One of the more interesting papers I saw was a PCA plot from autosomal DNA of Han together with a number of other Chinese ethnicities. Han themselves show a north-south spread when analysed at a sufficiently fine-grained scale; some of the other ethnicities plot essentially identically to Han, and some are really rather different. So it comes down to how an ethnic group is defined - if by genes alone, then some very culturally distinctive ethnic groups in China like the Miao would be lumped together with Han, or Han themselves might be split into Northern and Southern, with endless arguments about where to draw the arbitrary dividing line between north and south. But that in itself would become a bit self-defeating - as Razib Khan commented recently, there is less genetic differentiation in China (I'm pretty sure he meant among the Han majority, because some of the minorities are really obviously distinctive, like Kazakhs and Uyghurs) than in Switzerland.

For reasons I can't really explain, that made me glad I don't live in Switzerland, although I would be less genetically distinctive myself there than where I am. They must be too endogamous or geographically unadventurous or something - something at least that I cannot be accused of.

By John Massey (not verified) on 07 Sep 2014 #permalink

There is a simple answer to the floor numbering puzzle in our building, by the way. After the building was completed, it sat vacant for more than 16 years before the flats were put on the market. After that length of time, the owner decided to strip the building internally and completely refurbish it in order to get a reasonable market price for the flats.

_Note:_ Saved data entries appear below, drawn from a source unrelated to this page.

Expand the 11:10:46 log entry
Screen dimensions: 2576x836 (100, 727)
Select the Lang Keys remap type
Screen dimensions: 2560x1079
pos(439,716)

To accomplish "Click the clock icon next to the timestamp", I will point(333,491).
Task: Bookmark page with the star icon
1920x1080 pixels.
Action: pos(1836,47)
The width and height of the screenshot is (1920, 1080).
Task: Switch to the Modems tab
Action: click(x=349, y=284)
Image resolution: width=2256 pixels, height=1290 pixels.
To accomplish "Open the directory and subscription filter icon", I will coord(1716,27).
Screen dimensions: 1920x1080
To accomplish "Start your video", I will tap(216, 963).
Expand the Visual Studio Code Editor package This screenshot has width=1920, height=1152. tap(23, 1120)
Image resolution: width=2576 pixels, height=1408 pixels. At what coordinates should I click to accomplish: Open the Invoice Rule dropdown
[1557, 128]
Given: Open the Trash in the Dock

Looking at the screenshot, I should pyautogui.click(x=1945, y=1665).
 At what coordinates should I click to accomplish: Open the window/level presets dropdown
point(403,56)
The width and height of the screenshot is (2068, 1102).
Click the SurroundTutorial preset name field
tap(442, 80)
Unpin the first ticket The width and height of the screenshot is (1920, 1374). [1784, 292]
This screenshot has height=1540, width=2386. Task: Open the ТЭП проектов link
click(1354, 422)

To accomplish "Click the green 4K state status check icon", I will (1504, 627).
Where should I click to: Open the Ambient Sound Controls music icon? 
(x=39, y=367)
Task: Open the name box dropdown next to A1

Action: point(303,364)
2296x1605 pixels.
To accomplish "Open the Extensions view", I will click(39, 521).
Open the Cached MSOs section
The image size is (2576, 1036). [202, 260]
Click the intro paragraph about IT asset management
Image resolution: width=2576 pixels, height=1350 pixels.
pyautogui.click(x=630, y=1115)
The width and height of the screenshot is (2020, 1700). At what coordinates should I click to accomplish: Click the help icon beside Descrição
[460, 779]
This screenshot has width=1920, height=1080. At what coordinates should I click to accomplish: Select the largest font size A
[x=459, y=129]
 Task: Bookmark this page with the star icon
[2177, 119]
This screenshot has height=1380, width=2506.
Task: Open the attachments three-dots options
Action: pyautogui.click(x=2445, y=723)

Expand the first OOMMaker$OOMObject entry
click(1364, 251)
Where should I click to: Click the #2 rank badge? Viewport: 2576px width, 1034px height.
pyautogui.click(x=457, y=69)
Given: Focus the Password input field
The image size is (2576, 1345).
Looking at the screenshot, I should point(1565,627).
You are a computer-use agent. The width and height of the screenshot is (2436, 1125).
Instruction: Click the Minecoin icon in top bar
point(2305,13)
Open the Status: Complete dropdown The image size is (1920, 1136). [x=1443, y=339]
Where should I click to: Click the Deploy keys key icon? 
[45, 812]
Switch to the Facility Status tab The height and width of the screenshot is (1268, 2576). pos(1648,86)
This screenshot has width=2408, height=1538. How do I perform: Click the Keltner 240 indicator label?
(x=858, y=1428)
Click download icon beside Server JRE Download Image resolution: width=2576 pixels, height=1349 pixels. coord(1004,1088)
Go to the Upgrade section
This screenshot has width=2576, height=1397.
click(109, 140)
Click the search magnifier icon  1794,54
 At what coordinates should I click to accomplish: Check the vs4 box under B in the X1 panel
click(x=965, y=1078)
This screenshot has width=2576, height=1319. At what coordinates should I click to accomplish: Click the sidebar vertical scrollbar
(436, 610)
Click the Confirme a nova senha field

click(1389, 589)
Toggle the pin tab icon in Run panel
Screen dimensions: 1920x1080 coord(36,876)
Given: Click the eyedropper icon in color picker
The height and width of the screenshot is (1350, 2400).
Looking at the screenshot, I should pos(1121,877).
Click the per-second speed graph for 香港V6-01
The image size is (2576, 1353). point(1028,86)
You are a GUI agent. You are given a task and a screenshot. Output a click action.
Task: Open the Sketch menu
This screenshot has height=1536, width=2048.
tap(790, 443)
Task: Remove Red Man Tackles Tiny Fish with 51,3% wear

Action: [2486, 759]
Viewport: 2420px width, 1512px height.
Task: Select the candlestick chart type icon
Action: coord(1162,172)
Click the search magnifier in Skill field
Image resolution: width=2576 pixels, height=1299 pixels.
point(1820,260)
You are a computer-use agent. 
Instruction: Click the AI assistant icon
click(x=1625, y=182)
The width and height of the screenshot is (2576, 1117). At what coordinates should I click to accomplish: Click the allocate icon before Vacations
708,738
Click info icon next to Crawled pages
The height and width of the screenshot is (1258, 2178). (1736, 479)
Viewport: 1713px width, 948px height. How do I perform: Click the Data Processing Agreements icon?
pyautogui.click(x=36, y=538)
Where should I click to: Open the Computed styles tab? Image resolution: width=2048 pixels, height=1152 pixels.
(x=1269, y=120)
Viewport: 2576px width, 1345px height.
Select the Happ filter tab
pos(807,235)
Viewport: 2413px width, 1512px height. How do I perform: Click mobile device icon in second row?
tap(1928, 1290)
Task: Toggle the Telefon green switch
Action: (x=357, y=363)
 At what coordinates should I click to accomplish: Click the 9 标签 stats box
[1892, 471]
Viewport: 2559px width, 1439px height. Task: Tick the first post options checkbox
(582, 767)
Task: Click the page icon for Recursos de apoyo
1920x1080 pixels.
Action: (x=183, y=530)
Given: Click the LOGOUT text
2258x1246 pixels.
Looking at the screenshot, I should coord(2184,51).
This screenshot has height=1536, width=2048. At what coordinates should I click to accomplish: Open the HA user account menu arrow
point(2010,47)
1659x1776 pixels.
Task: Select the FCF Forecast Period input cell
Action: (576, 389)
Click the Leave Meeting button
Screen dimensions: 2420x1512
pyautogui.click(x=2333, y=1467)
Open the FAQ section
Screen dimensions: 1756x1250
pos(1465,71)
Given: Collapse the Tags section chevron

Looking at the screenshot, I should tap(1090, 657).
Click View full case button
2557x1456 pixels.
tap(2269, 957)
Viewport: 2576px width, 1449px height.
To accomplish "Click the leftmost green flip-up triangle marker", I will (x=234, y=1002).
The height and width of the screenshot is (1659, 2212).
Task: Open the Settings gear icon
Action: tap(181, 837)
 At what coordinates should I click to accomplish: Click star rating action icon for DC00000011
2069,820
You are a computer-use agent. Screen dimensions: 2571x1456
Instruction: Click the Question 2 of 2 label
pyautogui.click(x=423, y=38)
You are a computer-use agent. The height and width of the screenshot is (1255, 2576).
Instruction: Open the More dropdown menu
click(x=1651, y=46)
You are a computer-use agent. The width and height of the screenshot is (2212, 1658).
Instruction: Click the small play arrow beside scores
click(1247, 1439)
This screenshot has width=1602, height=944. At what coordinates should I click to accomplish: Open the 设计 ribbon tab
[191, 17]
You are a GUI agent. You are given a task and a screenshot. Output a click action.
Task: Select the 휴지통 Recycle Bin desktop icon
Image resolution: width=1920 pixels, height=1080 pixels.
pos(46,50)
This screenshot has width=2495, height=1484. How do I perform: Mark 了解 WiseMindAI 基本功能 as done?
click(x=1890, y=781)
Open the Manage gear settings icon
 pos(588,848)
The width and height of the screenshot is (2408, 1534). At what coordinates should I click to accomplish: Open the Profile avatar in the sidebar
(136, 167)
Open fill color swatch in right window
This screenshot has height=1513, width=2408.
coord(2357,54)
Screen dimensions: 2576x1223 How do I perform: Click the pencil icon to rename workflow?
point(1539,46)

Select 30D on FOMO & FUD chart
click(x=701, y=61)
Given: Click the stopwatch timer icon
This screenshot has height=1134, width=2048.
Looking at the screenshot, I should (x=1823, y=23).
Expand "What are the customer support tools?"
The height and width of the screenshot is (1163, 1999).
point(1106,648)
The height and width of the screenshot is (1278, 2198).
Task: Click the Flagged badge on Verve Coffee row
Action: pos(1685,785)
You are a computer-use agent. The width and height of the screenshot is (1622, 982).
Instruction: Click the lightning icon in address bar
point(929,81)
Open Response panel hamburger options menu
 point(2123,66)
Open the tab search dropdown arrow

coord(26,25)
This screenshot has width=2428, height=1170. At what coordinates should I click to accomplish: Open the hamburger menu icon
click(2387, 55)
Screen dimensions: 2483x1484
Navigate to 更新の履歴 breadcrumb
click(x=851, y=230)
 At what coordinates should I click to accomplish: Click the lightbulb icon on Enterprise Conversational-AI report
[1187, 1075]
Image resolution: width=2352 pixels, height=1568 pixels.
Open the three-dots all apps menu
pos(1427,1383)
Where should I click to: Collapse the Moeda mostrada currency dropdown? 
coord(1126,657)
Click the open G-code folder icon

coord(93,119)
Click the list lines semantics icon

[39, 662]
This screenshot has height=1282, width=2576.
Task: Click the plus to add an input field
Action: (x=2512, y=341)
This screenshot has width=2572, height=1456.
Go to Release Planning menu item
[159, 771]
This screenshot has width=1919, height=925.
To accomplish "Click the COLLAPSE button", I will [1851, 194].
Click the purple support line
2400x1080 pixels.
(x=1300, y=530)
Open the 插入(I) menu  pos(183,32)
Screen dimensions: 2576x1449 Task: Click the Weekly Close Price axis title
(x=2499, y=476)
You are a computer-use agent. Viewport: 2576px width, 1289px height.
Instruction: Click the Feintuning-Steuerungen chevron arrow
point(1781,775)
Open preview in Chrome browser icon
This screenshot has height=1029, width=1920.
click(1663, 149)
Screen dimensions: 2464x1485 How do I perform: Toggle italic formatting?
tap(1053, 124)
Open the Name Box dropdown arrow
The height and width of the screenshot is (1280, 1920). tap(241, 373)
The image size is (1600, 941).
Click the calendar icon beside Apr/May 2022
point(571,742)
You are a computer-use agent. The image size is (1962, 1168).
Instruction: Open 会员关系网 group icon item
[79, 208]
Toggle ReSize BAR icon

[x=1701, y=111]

In the intervening 16 years, people had become better informed and more discerning consumers (hence the need to completely replace all of the internal fittings with better quality stuff) and also apparently less superstitious (hence they could scrap the 3A and 13A floor number nonsense) (it is equally possible that the superstition was imposed by the original owner/builder, who was deceased by the time the flats were sold).

But there is nothing to refurbish in a basement car park, as long as the fire installations are in good working order - it is just a couple of basement levels of ugly plain concrete where people park cars and bicycles. So they didn't bother to replace the old original signs for the firemen's lifts - the meaning is clear enough to any Chinese fireman: 3A = 4.